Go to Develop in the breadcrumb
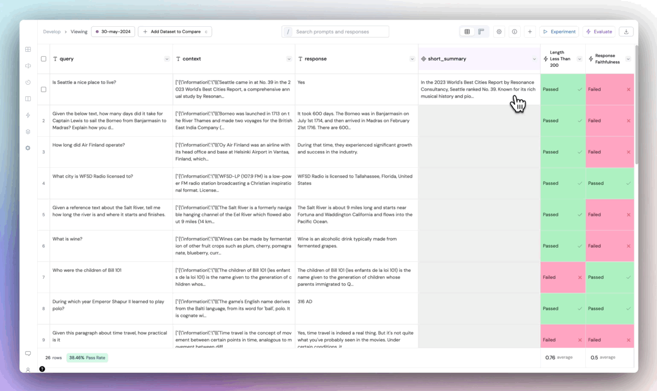 (x=52, y=32)
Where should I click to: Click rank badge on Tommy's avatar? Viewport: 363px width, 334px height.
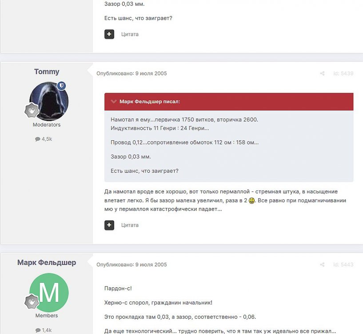coord(32,110)
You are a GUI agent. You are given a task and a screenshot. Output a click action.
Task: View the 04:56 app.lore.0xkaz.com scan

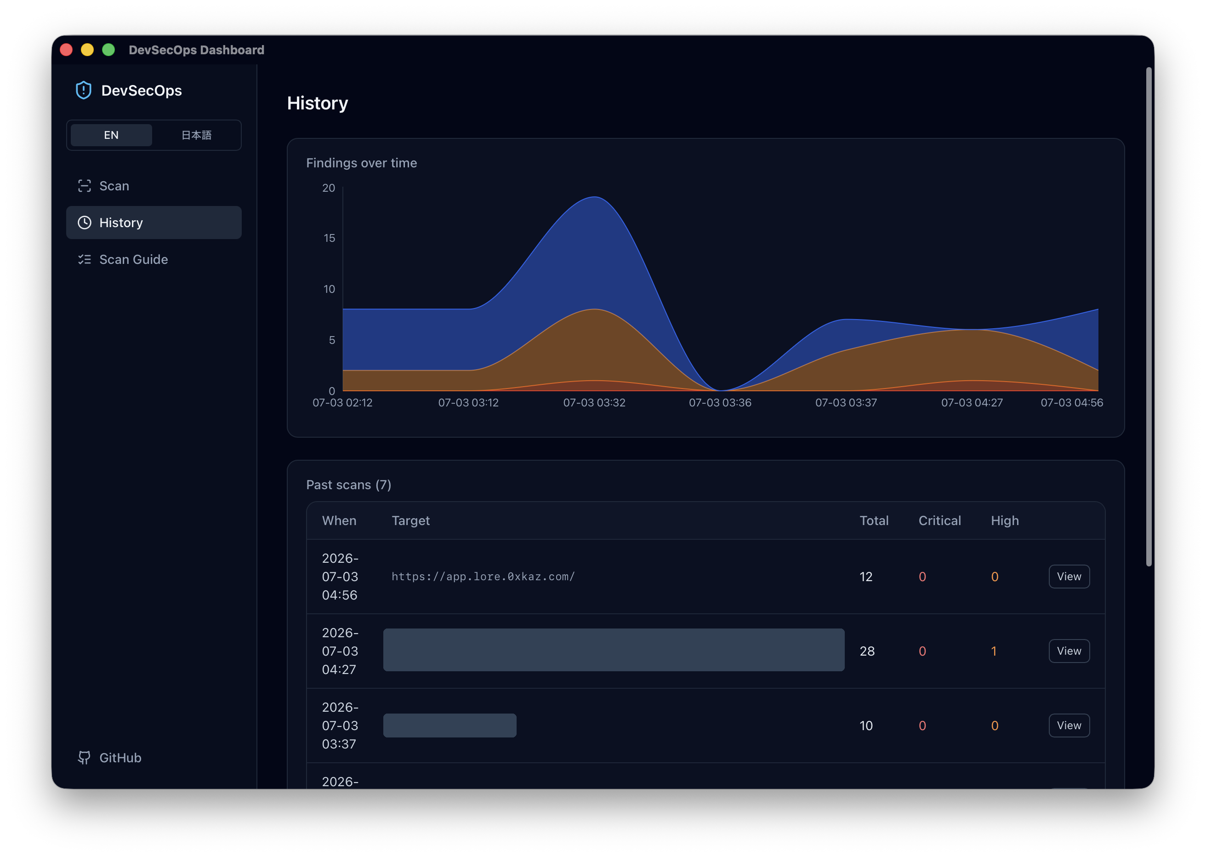(x=1069, y=577)
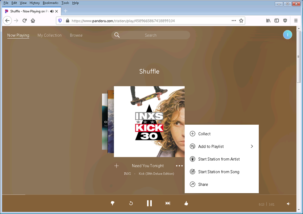The image size is (303, 214).
Task: Go to the Browse tab
Action: coord(76,35)
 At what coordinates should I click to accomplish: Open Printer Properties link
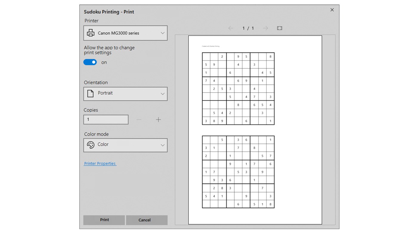[x=100, y=163]
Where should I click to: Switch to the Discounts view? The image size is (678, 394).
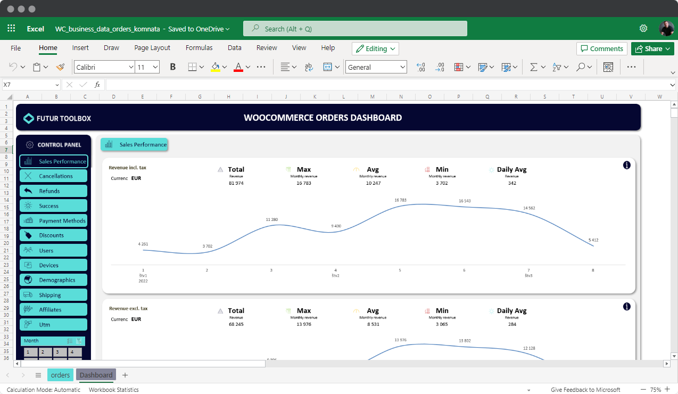coord(53,235)
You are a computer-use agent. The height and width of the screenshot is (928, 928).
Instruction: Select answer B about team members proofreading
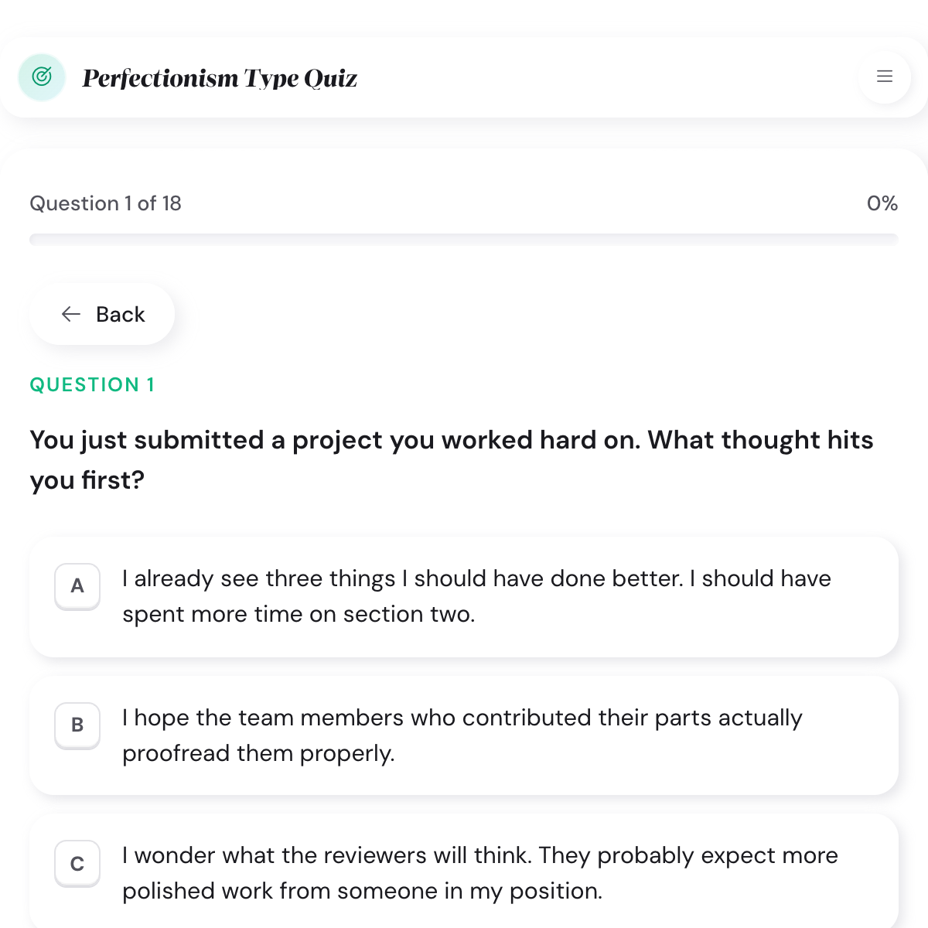(x=464, y=735)

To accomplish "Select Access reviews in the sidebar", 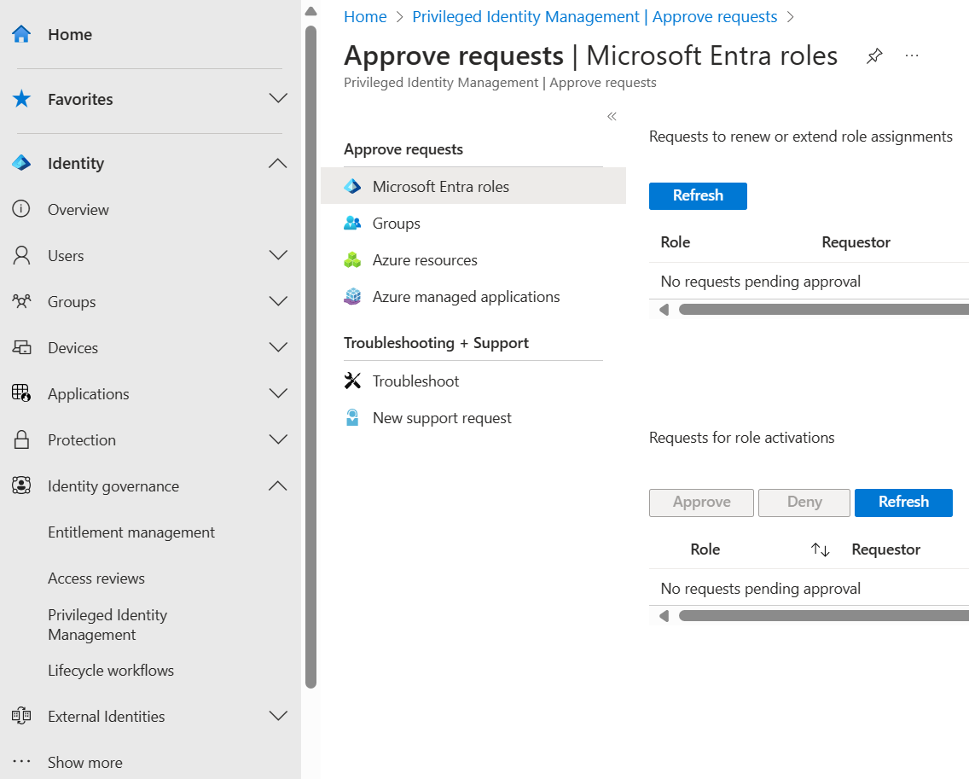I will tap(95, 578).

## PROBLEM REQUIREMENTS
Whenever a line of the entries contains the string "agent", copy that line.

## EXERCISE RESULT
You are a GUI agent. You are given a task and a screenshot. Output a click action.
You are a computer-use agent. The height and width of the screenshot is (928, 928).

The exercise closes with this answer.